A manufacturer developed a diagnostic test for a cardiac biomarker. The device was calibrated using a reference material from a recognized international organization. The analytical performance was excellent. The clinical performance study showed strong diagnostic accuracy.
After market launch, clinical users reported that the device systematically overestimated biomarker levels compared to other devices in the same clinical setting.
The root cause was calibration misalignment. The reference material used for calibration was valid but was not harmonized with the reference materials used by other manufacturers in the same clinical space.
The result was technically accurate measurements that were clinically incompatible with existing diagnostic thresholds and decision algorithms.

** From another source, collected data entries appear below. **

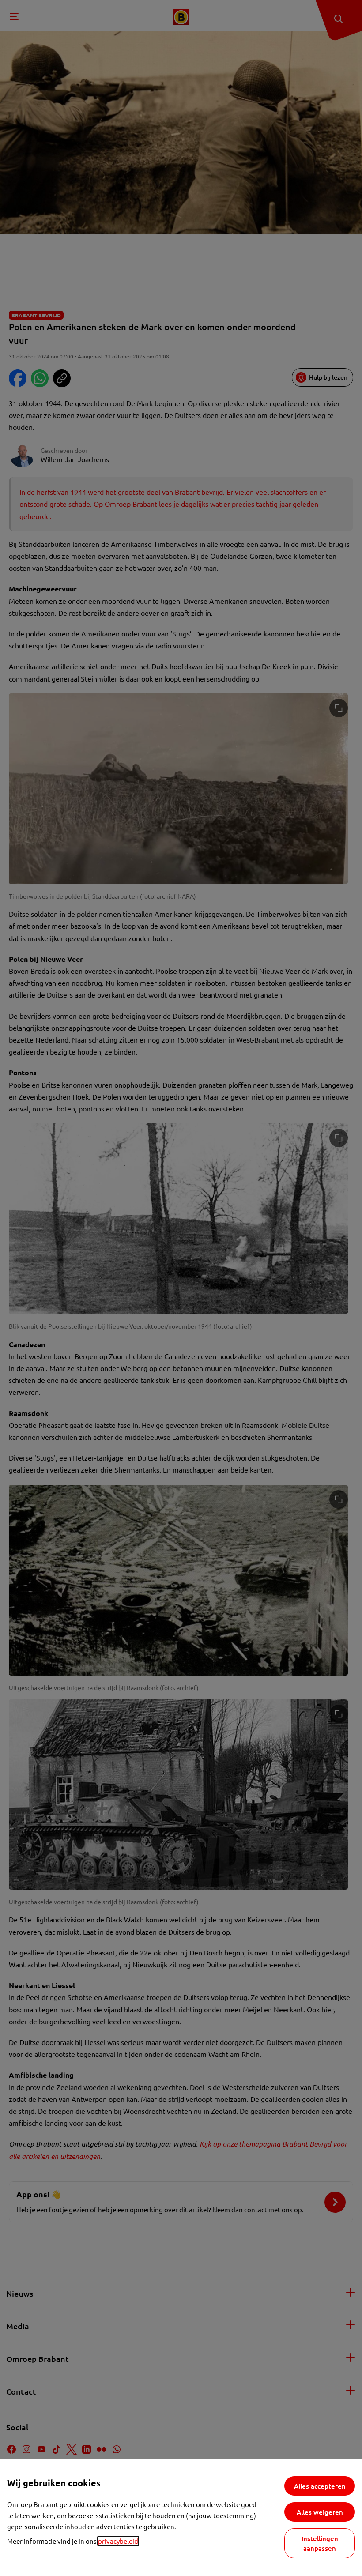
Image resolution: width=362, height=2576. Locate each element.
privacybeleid (118, 2541)
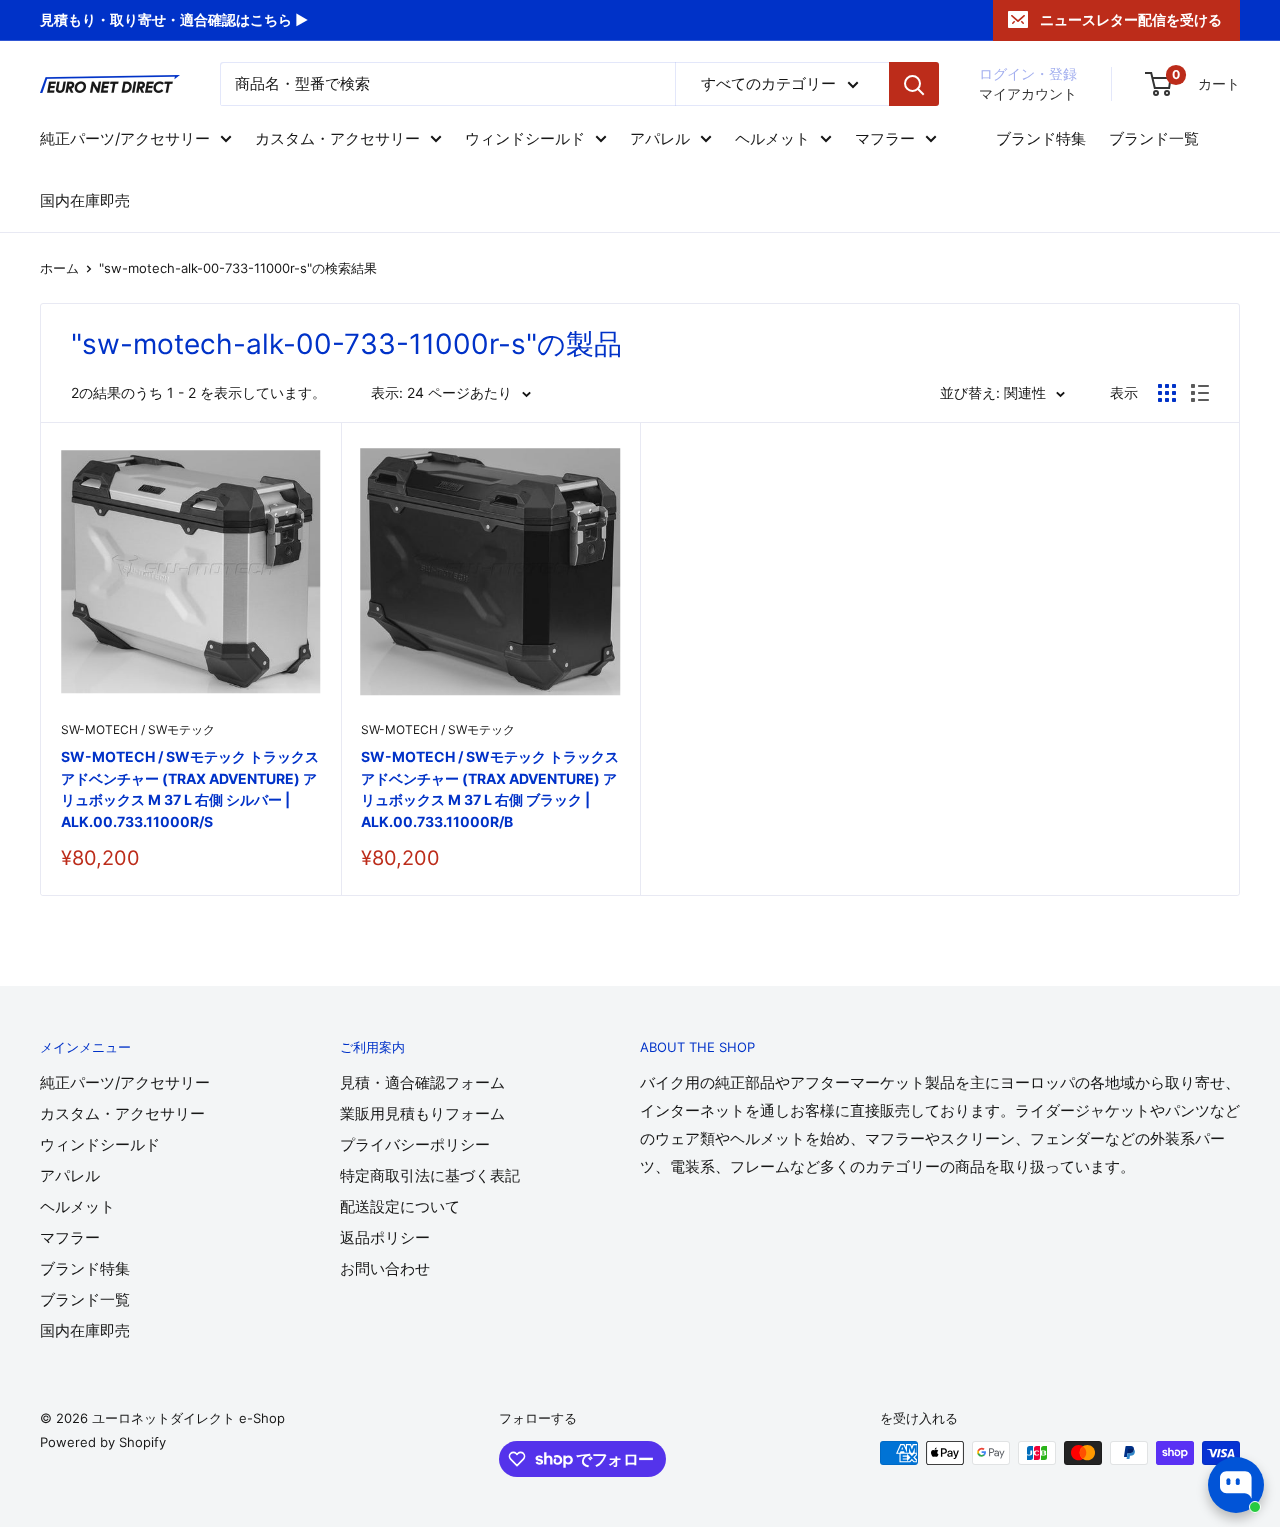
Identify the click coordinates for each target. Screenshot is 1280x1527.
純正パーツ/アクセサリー (125, 138)
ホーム (59, 268)
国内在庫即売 (85, 200)
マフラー (885, 138)
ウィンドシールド (525, 138)
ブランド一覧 (1154, 138)
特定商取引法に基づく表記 (430, 1175)
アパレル (660, 138)
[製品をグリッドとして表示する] (1167, 393)
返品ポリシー (385, 1237)
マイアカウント (1028, 93)
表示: (387, 392)
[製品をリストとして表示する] (1200, 393)
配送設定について (400, 1206)
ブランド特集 (1041, 138)
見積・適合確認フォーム (422, 1082)
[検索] (914, 84)
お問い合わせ (385, 1268)
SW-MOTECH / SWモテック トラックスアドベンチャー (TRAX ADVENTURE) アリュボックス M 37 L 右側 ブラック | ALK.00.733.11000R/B (490, 789)
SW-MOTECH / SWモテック (138, 729)
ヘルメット (772, 138)
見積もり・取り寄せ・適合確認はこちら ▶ (174, 19)
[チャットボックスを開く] (1236, 1485)
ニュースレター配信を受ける (1131, 19)
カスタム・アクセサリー (337, 138)
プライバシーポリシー (415, 1144)
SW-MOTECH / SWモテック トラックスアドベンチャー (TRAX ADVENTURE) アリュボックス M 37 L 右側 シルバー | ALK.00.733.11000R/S (190, 789)
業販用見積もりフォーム (422, 1113)
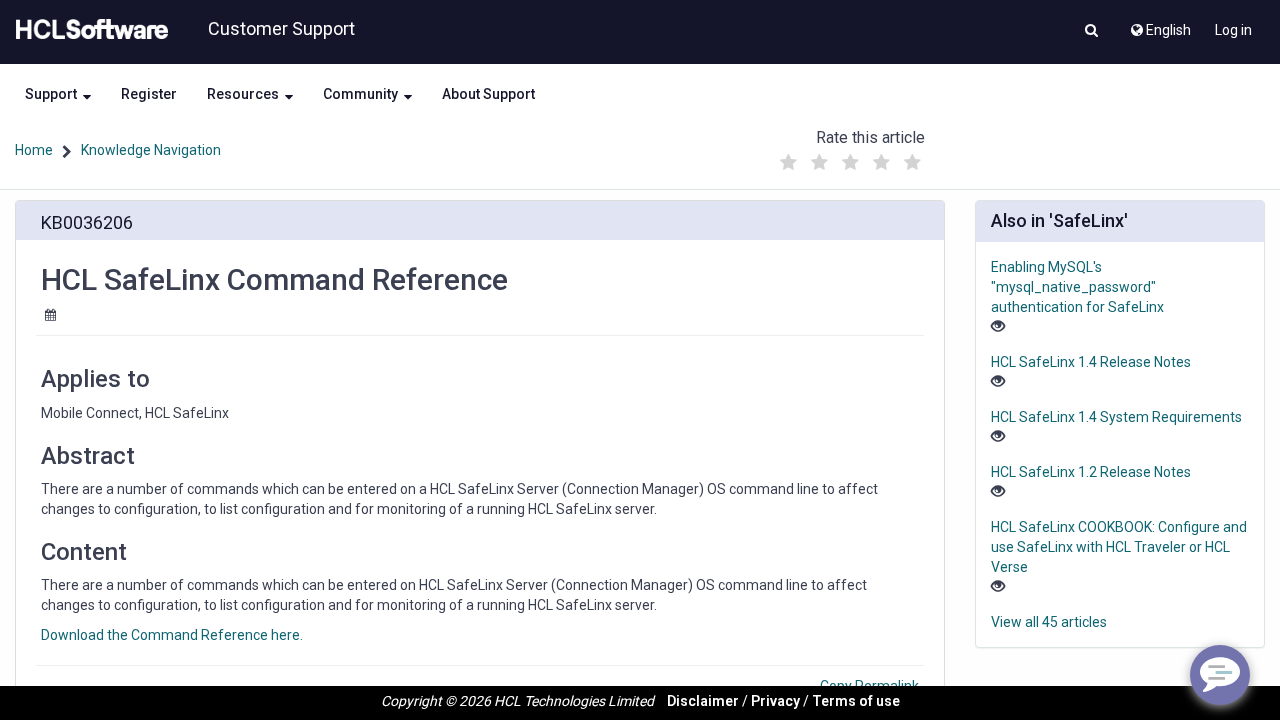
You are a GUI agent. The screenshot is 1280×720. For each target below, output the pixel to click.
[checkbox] (789, 163)
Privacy (775, 701)
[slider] (851, 157)
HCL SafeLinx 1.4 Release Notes (1091, 362)
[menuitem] (1159, 25)
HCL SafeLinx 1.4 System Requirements (1116, 417)
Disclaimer (703, 701)
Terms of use (856, 701)
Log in (1233, 30)
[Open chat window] (1220, 675)
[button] (1091, 32)
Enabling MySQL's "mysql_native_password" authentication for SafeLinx (1077, 287)
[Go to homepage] (88, 30)
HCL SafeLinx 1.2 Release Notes (1091, 472)
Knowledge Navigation (151, 150)
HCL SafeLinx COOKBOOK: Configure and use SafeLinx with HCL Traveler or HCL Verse (1119, 547)
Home (34, 150)
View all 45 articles (1049, 622)
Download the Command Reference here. (172, 635)
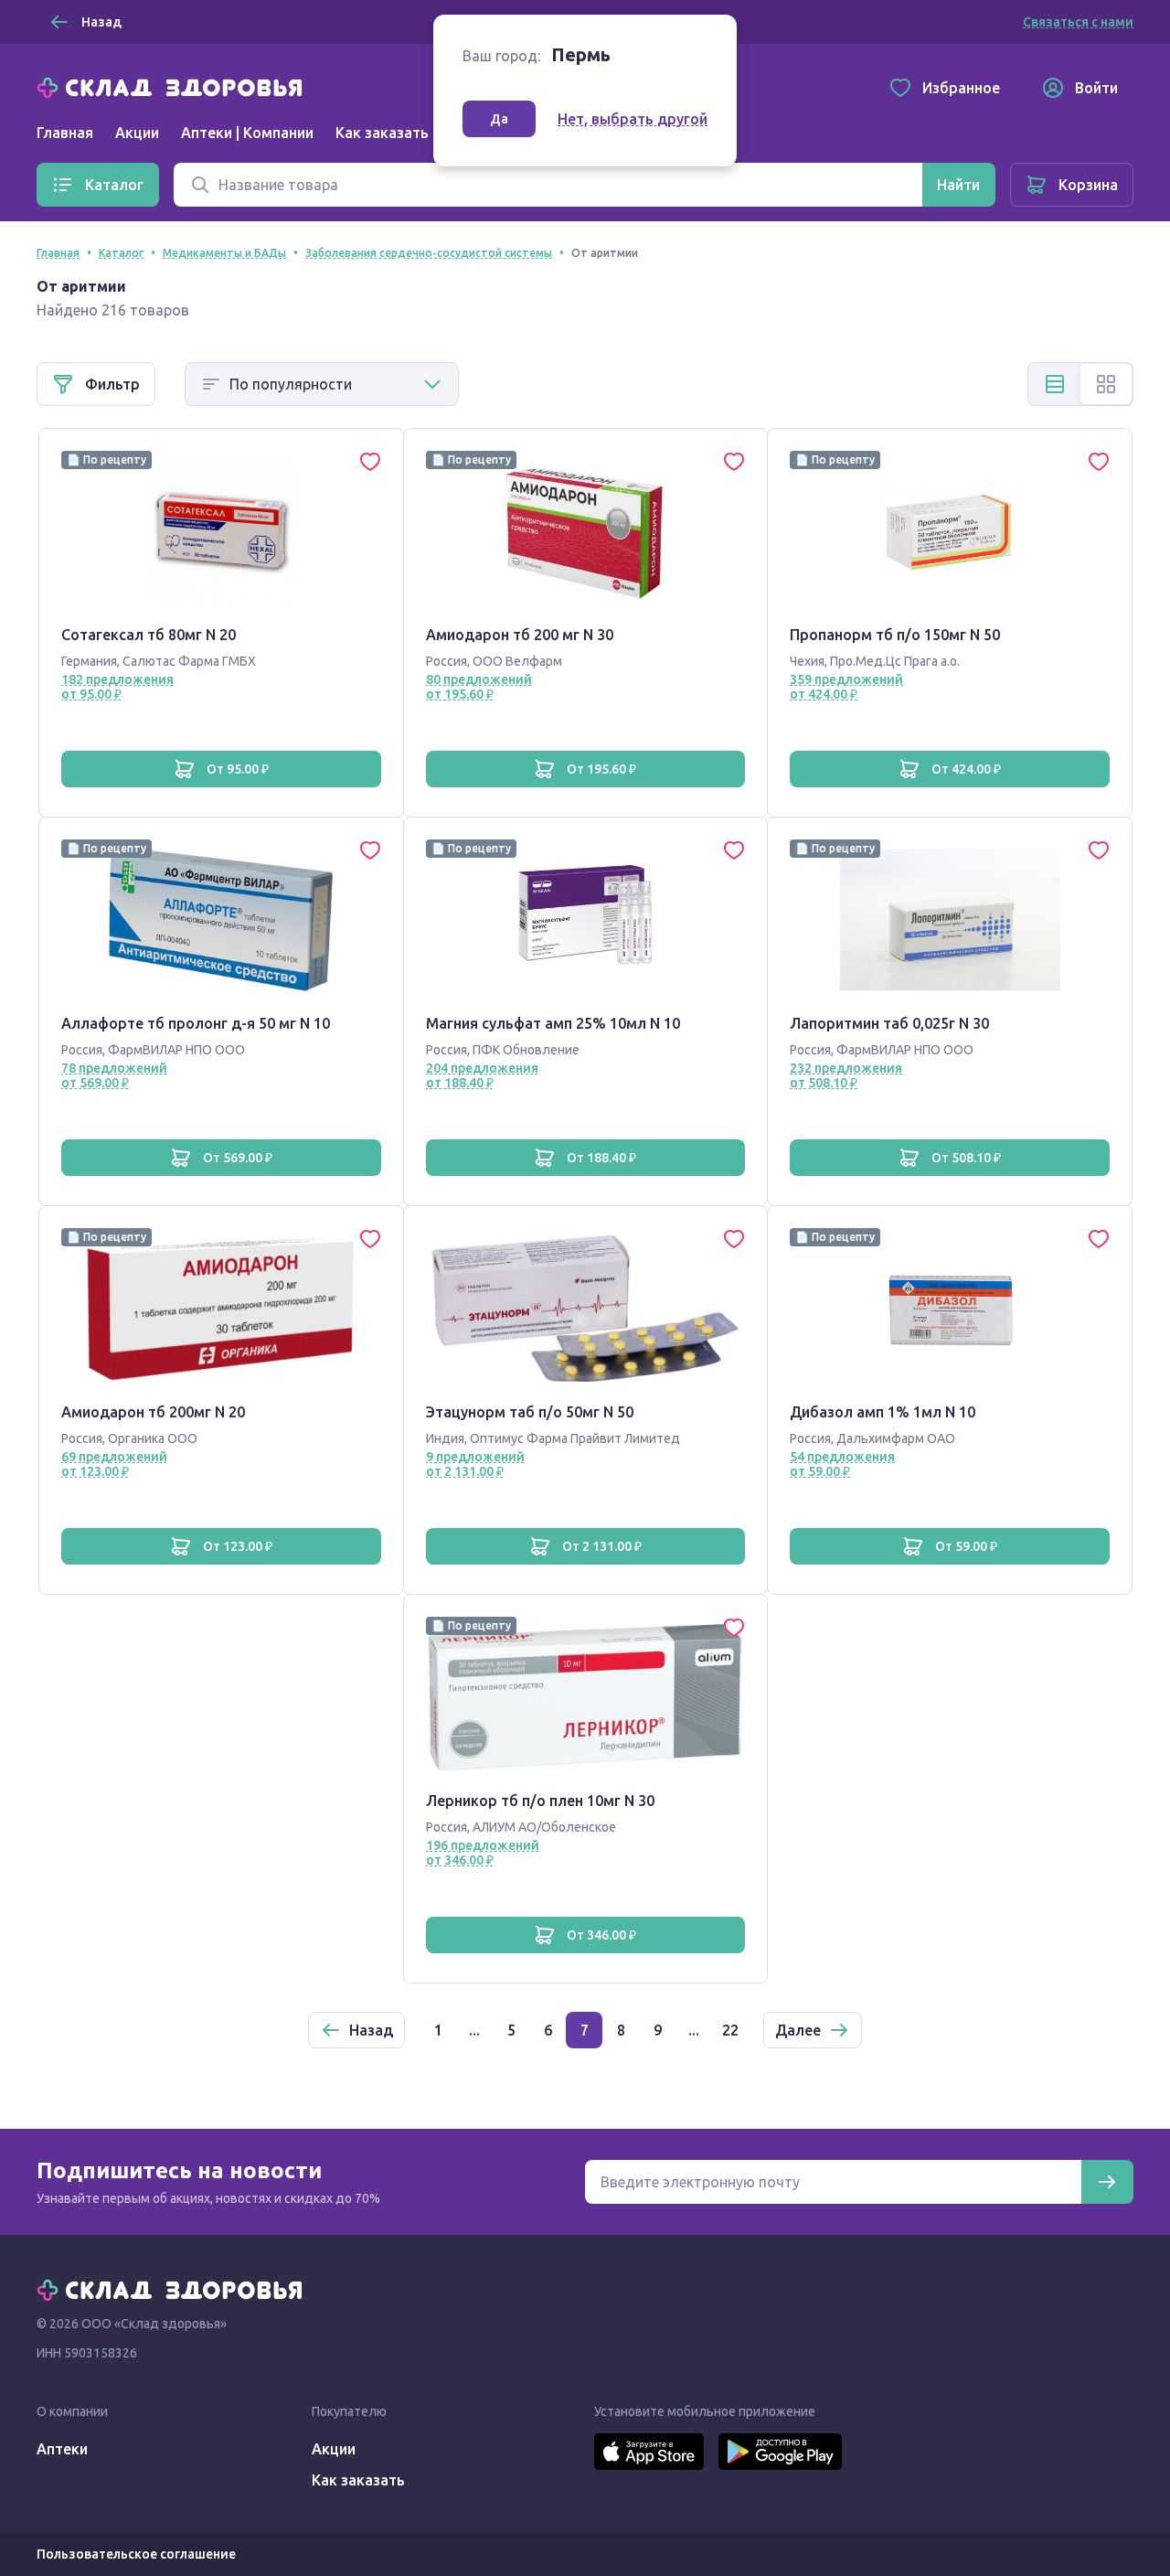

This is what happens when calibration traceability is technically correct but clinically disconnected.
Manufacturers often focus on metrological traceability without assessing clinical harmonization. A device can be perfectly traceable to an SI unit and still be clinically incompatible with existing diagnostic pathways if it is not harmonized with the reference systems used in the relevant clinical context.
How to defend your calibration strategy under review
When a Notified Body challenges your calibration strategy, they are not looking for perfection. They are looking for defensibility.
Here is what a defensible calibration strategy looks like in practice.
First, you must demonstrate that your reference standard is recognized outside your organization. This means using materials or methods from organizations like JCTLM, WHO, or other internationally recognized reference bodies.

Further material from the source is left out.